There’s a hole in my vacation bucket list
A new edition has arrived of the book “1,000 Places to See Before You Die.”
Or, as I prefer to call it, “More Than 900 Places I’ll Die Without Seeing.”
That’s because this book, by travel writer Patricia Schultz, is a depressing reminder of how little of the world most of us have seen.
When it first arrived on my desk, I naively, without even thinking, started leafing through it to see how many of the 1,000 places I could put on my life list.
It proved to be a depressingly simple task.
Chapter 2, Africa: Never been there.
Chapter 3, The Middle East: Never seen it.
Chapter 4, Asia: Never made it.
Chapter 5, Australia, New Zealand and the Pacific Islands: Sounds great.
Chapter 6, Europe: Nope, except Great Britain.
Chapter 7, Latin America: No clue.
Chapter 8, The Caribbean, Bahama and Bermuda: Sounds exotic.
So, just like that, I’ve already identified about 750 places for my not-seen list. I have not, for instance, taken a weekend getaway to “majestic” Yekaterinburg in the Ural Mountains. Nor have I strolled the beautiful Mergui Archipelago in Myanmar (“home to a nomadic seafaring people”).
That leaves me with only one chapter, The United States and Canada.
And somehow, I have managed to miss most of the places in that chapter, too. I’ll add up my final, sad, tally later (see hint in second paragraph), but first I want to make a few of my own lists from this book.

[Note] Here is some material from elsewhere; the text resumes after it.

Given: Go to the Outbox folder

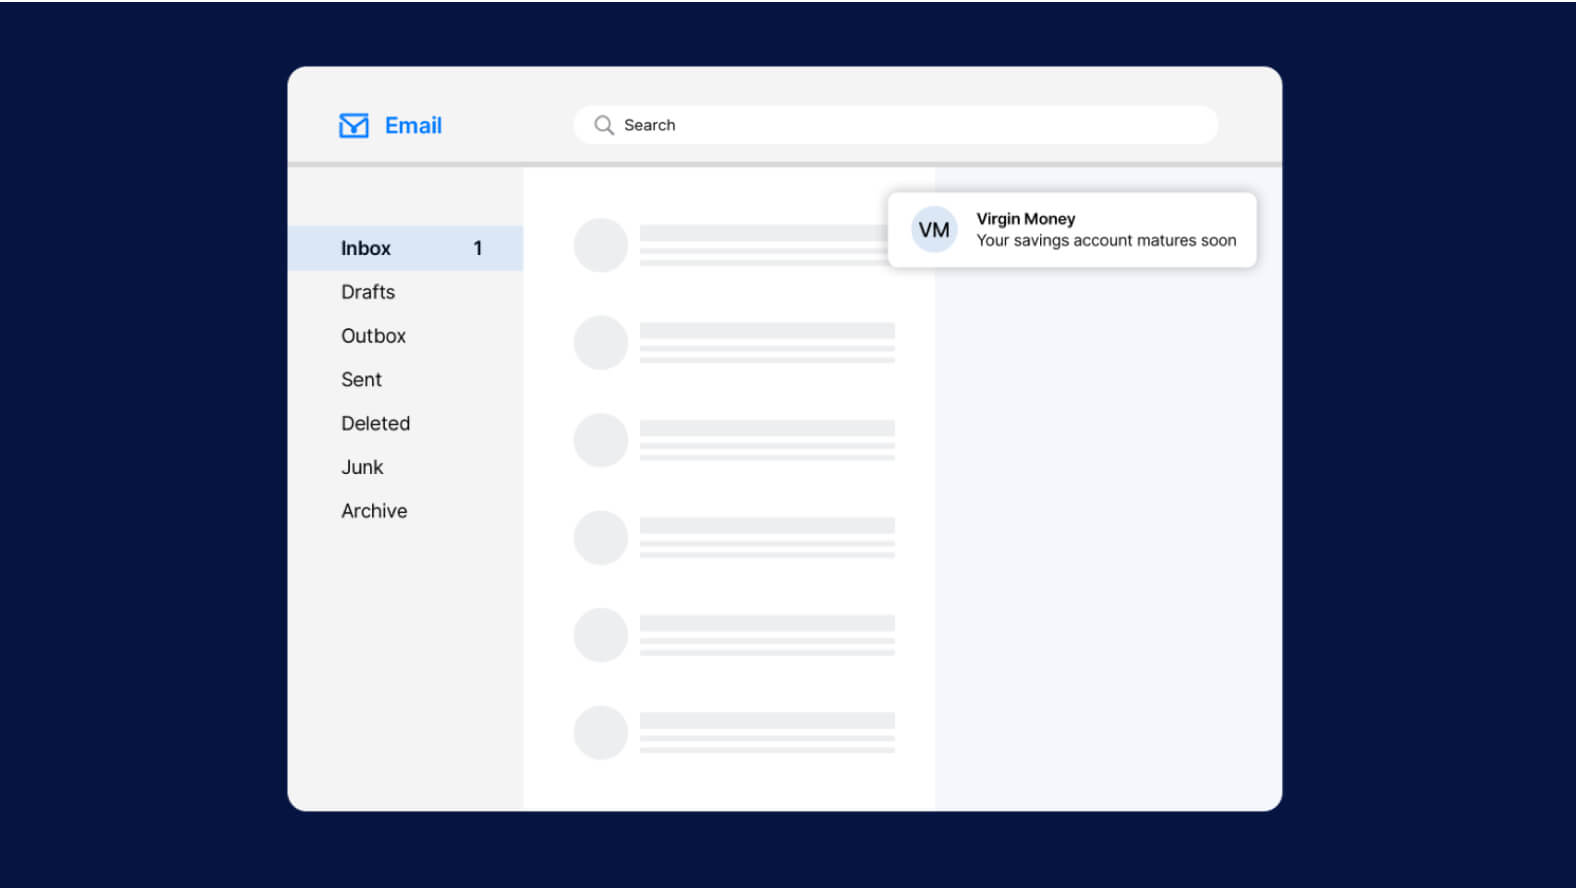Looking at the screenshot, I should [373, 336].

1. The Las Vegas Strip - I fear it would end badly, as in, “The Hangover.”
2. Daytona Speedway, Fla. - If I want to see cars race around in circles, I’ll hang out at the Sprague couplet.
3. The Hamptons, Long Island - I’ll pass on rich Manhattanites playing polo.
4. Sturgis Motorcycle Rally - I fear they would laugh when I rolled up on a Vespa.
5. Graceland - Liverpool is my personal musical Mecca.
Actually, I wouldn’t turn down a free trip to any of those five. A wise person once told me, “Never turn down an opportunity to see somewhere new,” which is a decent working philosophy of life, except if that place is the pirate- ridden coast of Somalia.
However, most of us have neither the time nor the means to gallivant around the globe, so here’s another list:
Places Within Shouting Distance That Made the Book
1. Lake Coeur d’Alene: “A pine-forest-enshrouded gem.”
2. Middle Fork of the Salmon River: “America’s greatest whitewater.”
3. Pike Place Market: “The gastronomic heart of Seattle.”
4. The San Juan Islands: “Washington’s ferry land.”
5. Glacier National Park: “The American Alps.”
6. Triple Creek Ranch, Darby, Mont.: “Home on the range in the Bitterroot Valley.”
7. The Columbia River Gorge: “A majestic cleft in the Cascade volcanoes.”
8. The Oregon Coast: “Rugged masterpiece of the natural world.”
Sadly, Mount Spokane (and everywhere else in Eastern Washington) failed to make it. So here’s a personal mini-list:
Other Places That the Book Egregiously Left Out
1. The Beartooth Mountains: Please sprinkle my ashes there.
2. Olympic National Park: Or there.
3. Kelly Creek, Idaho: Or there.
Well, I guess I can’t put it off any longer. I have to add up how many of those 1,000 places in the book I have seen in my 58 years. Thank goodness my parents believed in that “See the USA In Your Chevrolet” slogan when I was a kid, or this tally would look even worse. Still, too bad there is not one single entry for Kansas, where I went to a wedding last month…
Places I’ve been: 86.
Places I have not been: 914.
I’m thinking seriously of putt-putting my way to the Sturgis Motorcycle Rally this summer, just to make it No. 87.